Requirement: Rewrite the rows below, changing every "computer-use agent" to "desktop assistant" and leaving everything else as it is.

(Collection entries)

>>>

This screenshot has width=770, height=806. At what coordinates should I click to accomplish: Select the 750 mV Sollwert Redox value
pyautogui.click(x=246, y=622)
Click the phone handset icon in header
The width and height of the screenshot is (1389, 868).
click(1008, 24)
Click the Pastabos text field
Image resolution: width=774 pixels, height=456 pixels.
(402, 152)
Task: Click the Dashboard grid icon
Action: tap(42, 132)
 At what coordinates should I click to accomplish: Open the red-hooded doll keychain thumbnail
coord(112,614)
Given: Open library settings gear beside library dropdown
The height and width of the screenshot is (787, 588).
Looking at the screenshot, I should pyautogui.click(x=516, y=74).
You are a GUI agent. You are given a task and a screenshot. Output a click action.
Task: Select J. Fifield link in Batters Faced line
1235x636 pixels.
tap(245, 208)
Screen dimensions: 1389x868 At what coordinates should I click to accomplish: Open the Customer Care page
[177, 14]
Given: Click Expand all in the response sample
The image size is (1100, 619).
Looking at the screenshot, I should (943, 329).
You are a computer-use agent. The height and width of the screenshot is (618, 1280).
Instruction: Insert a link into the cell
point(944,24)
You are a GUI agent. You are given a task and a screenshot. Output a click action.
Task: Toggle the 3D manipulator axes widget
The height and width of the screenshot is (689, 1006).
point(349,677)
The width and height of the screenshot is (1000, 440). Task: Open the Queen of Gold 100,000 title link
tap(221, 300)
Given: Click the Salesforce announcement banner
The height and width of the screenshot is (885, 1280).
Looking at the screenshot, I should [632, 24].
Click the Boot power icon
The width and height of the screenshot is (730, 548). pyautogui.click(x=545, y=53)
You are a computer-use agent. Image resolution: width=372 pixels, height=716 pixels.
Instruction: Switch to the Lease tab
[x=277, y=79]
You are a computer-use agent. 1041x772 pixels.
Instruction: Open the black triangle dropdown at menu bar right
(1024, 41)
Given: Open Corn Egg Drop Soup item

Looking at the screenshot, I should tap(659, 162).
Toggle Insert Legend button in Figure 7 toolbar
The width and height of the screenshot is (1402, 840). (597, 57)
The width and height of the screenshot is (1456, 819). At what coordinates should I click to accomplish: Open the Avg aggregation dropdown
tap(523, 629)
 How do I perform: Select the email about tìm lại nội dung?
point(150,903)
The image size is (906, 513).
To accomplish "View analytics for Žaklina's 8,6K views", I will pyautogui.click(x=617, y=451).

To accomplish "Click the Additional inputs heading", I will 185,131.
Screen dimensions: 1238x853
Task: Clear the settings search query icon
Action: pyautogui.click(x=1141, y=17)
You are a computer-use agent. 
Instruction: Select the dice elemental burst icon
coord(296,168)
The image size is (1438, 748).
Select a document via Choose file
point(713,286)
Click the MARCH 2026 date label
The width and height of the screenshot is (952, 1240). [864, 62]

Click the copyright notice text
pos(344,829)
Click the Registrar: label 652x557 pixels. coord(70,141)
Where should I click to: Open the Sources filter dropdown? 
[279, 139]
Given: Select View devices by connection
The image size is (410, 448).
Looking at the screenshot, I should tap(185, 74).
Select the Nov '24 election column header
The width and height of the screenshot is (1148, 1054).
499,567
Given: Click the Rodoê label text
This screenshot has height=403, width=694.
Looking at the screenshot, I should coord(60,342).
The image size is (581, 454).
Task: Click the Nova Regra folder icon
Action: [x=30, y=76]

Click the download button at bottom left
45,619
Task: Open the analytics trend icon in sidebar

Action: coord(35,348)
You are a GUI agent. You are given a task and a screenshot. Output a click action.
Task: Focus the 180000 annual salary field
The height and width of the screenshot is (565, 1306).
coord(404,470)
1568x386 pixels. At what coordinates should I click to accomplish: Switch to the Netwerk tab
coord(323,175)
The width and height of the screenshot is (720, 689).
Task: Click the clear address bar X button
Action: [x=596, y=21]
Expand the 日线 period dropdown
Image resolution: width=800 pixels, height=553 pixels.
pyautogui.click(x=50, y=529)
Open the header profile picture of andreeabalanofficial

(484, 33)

<<<

Exercise solution:
This screenshot has width=770, height=806. At what coordinates should I click to accomplish: Select the 750 mV Sollwert Redox value
pyautogui.click(x=246, y=622)
Click the phone handset icon in header
The width and height of the screenshot is (1389, 868).
click(1008, 24)
Click the Pastabos text field
Image resolution: width=774 pixels, height=456 pixels.
(402, 152)
Task: Click the Dashboard grid icon
Action: tap(42, 132)
 At what coordinates should I click to accomplish: Open the red-hooded doll keychain thumbnail
coord(112,614)
Given: Open library settings gear beside library dropdown
The height and width of the screenshot is (787, 588).
Looking at the screenshot, I should pyautogui.click(x=516, y=74).
You are a GUI agent. You are given a task and a screenshot. Output a click action.
Task: Select J. Fifield link in Batters Faced line
1235x636 pixels.
tap(245, 208)
Screen dimensions: 1389x868 At what coordinates should I click to accomplish: Open the Customer Care page
[177, 14]
Given: Click Expand all in the response sample
The image size is (1100, 619).
Looking at the screenshot, I should (943, 329).
You are a desktop assistant. The height and width of the screenshot is (618, 1280).
Instruction: Insert a link into the cell
point(944,24)
You are a GUI agent. You are given a task and a screenshot. Output a click action.
Task: Toggle the 3D manipulator axes widget
The height and width of the screenshot is (689, 1006).
point(349,677)
The width and height of the screenshot is (1000, 440). Task: Open the Queen of Gold 100,000 title link
tap(221, 300)
Given: Click the Salesforce announcement banner
The height and width of the screenshot is (885, 1280).
Looking at the screenshot, I should [632, 24].
Click the Boot power icon
The width and height of the screenshot is (730, 548). pyautogui.click(x=545, y=53)
You are a desktop assistant. Image resolution: width=372 pixels, height=716 pixels.
Instruction: Switch to the Lease tab
[x=277, y=79]
You are a desktop assistant. 1041x772 pixels.
Instruction: Open the black triangle dropdown at menu bar right
(1024, 41)
Given: Open Corn Egg Drop Soup item

Looking at the screenshot, I should tap(659, 162).
Toggle Insert Legend button in Figure 7 toolbar
The width and height of the screenshot is (1402, 840). (597, 57)
The width and height of the screenshot is (1456, 819). At what coordinates should I click to accomplish: Open the Avg aggregation dropdown
tap(523, 629)
 How do I perform: Select the email about tìm lại nội dung?
point(150,903)
The image size is (906, 513).
To accomplish "View analytics for Žaklina's 8,6K views", I will pyautogui.click(x=617, y=451).

To accomplish "Click the Additional inputs heading", I will 185,131.
Screen dimensions: 1238x853
Task: Clear the settings search query icon
Action: pyautogui.click(x=1141, y=17)
You are a desktop assistant. 
Instruction: Select the dice elemental burst icon
coord(296,168)
The image size is (1438, 748).
Select a document via Choose file
point(713,286)
Click the MARCH 2026 date label
The width and height of the screenshot is (952, 1240). [864, 62]

Click the copyright notice text
pos(344,829)
Click the Registrar: label 652x557 pixels. coord(70,141)
Where should I click to: Open the Sources filter dropdown? 
[279, 139]
Given: Select View devices by connection
The image size is (410, 448).
Looking at the screenshot, I should tap(185, 74).
Select the Nov '24 election column header
The width and height of the screenshot is (1148, 1054).
499,567
Given: Click the Rodoê label text
This screenshot has height=403, width=694.
Looking at the screenshot, I should coord(60,342).
The image size is (581, 454).
Task: Click the Nova Regra folder icon
Action: [x=30, y=76]

Click the download button at bottom left
45,619
Task: Open the analytics trend icon in sidebar

Action: coord(35,348)
You are a GUI agent. You are given a task and a screenshot. Output a click action.
Task: Focus the 180000 annual salary field
The height and width of the screenshot is (565, 1306).
coord(404,470)
1568x386 pixels. At what coordinates should I click to accomplish: Switch to the Netwerk tab
coord(323,175)
The width and height of the screenshot is (720, 689).
Task: Click the clear address bar X button
Action: [x=596, y=21]
Expand the 日线 period dropdown
Image resolution: width=800 pixels, height=553 pixels.
pyautogui.click(x=50, y=529)
Open the header profile picture of andreeabalanofficial

(484, 33)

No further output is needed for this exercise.